Talks are taking place with former Scrapheap challenge winners to come up with a new human powered car to solve the national fuel crisis. James Purnell has announced today that those on job seekers allowance and incapacity benefit will be given a six month period to get work or prove beyond doubt to a medical expert (that GP of This Morning or HIlary Jones) that they are medically incapable to work. If on expiry of the six month period they have not met government targets the unemployed and sick will be melted down for use as a new clean form of energy in the Scrapheap designed vehicle. A pilot project will be carried out using the remains of Robert Llewellyn, unemployed as his contract has not been renewed for the next series of Scrapheap CHallenge.
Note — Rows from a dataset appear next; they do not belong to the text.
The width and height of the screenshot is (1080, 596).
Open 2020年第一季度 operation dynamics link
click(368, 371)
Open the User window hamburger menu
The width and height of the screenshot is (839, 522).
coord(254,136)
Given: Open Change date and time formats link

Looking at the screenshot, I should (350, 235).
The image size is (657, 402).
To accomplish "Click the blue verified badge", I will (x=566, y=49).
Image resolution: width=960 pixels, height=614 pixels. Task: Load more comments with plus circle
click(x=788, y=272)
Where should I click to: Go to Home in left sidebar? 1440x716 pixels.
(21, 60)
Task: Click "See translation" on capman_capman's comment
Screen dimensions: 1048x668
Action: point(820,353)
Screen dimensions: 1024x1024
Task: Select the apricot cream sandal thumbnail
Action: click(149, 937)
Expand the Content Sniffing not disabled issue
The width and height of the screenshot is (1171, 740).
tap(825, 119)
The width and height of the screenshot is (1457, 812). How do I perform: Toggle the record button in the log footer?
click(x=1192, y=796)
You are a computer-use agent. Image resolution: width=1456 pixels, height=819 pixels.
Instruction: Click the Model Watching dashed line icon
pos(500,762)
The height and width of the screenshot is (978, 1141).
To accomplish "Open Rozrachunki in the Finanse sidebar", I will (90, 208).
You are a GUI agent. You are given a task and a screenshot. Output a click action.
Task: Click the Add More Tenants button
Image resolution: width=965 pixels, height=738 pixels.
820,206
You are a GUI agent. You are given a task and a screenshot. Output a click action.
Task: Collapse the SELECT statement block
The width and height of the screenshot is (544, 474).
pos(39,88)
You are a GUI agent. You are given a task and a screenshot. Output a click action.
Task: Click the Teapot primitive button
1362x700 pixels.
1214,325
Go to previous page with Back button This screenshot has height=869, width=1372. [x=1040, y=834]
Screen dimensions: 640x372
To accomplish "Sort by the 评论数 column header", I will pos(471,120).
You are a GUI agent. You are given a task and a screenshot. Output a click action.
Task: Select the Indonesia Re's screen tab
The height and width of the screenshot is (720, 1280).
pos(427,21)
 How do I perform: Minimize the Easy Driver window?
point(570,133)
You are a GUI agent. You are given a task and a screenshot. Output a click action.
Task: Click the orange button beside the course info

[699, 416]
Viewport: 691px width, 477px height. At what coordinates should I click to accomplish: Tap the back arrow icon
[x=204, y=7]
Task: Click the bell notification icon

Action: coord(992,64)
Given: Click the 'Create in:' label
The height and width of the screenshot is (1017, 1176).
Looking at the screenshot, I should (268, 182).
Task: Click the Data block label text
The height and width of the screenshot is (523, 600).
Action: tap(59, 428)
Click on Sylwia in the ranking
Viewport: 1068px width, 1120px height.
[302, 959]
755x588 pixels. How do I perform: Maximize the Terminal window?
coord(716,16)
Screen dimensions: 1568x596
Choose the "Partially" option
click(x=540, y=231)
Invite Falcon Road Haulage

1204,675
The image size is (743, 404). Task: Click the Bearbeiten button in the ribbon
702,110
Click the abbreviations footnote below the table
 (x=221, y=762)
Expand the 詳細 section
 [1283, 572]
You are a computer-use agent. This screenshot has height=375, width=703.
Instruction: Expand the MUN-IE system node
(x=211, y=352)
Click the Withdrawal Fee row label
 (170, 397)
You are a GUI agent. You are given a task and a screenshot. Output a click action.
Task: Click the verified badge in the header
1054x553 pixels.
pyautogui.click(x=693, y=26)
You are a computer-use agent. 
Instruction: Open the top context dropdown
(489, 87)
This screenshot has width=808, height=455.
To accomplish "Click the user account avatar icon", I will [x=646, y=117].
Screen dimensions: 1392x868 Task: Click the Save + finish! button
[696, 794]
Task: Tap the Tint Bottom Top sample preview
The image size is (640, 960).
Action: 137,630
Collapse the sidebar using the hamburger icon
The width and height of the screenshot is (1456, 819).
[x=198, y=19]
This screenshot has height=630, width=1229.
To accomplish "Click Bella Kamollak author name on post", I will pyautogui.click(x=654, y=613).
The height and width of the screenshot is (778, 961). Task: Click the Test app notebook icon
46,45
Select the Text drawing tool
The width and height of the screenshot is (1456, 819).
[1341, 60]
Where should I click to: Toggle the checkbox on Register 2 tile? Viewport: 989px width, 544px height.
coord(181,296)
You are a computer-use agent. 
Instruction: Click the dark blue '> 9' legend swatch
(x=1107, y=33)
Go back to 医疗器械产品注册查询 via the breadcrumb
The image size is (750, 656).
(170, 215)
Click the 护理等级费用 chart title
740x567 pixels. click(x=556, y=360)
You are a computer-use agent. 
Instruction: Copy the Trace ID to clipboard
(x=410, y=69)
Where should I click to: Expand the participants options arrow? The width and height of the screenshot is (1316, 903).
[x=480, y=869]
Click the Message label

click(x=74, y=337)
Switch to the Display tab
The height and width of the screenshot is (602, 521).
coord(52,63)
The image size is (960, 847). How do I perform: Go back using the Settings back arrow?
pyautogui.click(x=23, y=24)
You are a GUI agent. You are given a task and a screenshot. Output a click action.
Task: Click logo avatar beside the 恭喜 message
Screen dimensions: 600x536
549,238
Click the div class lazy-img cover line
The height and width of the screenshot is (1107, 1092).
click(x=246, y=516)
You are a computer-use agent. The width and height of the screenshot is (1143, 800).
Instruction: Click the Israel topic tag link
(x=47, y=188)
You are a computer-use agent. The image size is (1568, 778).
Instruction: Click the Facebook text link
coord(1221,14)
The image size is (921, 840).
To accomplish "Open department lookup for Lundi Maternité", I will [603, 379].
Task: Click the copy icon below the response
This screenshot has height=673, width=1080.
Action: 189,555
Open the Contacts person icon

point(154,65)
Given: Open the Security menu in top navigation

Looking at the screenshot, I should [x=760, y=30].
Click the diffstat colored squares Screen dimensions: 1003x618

Colonel Dick – erstwhile star of the Scrapheap and rumoured to be the new presenter – has revived his old team in order to meet the task, which must be completed before Lisa Rogers sets off a complex implement to swing a hammer against a large sheet of metal at sunset.
“Rising fuel costs have particularly affected the poor and the sick,” said Purnell speaking in his command tower in London’s central London, while a 3-D hologrpahic representation of him toured the television studios. “And I am also conscious of the potential pension timebomb that will hit the UK. A systematic scheme to use the poor and the sick to fuel the vehicles of those hard working families currently struggling to meet fuel bills will address both problems. There will be fewer poor and sick, making fuel available for those hard working families that really need it; and our pensions crisis will be alleviated through a reduction in the anticipated number of elderly.”
While munching on a drumstick before throwing the bone out of the window to waiting unemployed, Purnell explained that rising food costs would also be addressed by his new scheme.
“A steady supply of fresh meat – “Lamb Amirstan”, the speciality of the house – will be available to the public through a state controlled supply, free from the vagaries of the Common Agricultural Policy. This high quality, low cost meat will help the pound in the pocket of hard working families stretch further – enabling them to have money free to spend on consumer items such as clothers, and electronic goods.
“This scheme will be tremendously popular throughout the nation,” said Purnell. “It allows all members of society to contribute to the betterment of society and fully implements our general policy of social inclusion. I know some will have doubts initially, but we must remember the words of John F Kennedy, “Ask not what your country can do for you, but what you can do for your country.” With this scheme you can help your country and your country can help hard working families.”
A Conservative party spokesman explained that the idea was merely lifted from a policy speech delivered to an audience of chartered surveyors and reality show contestants in April by head of policy Oliver Letwin – and indicated that the government had no new ideas.
A Liberal Democrat spokesman said that the detail of the plans required full consideration, but some would view it as a step in the right direction.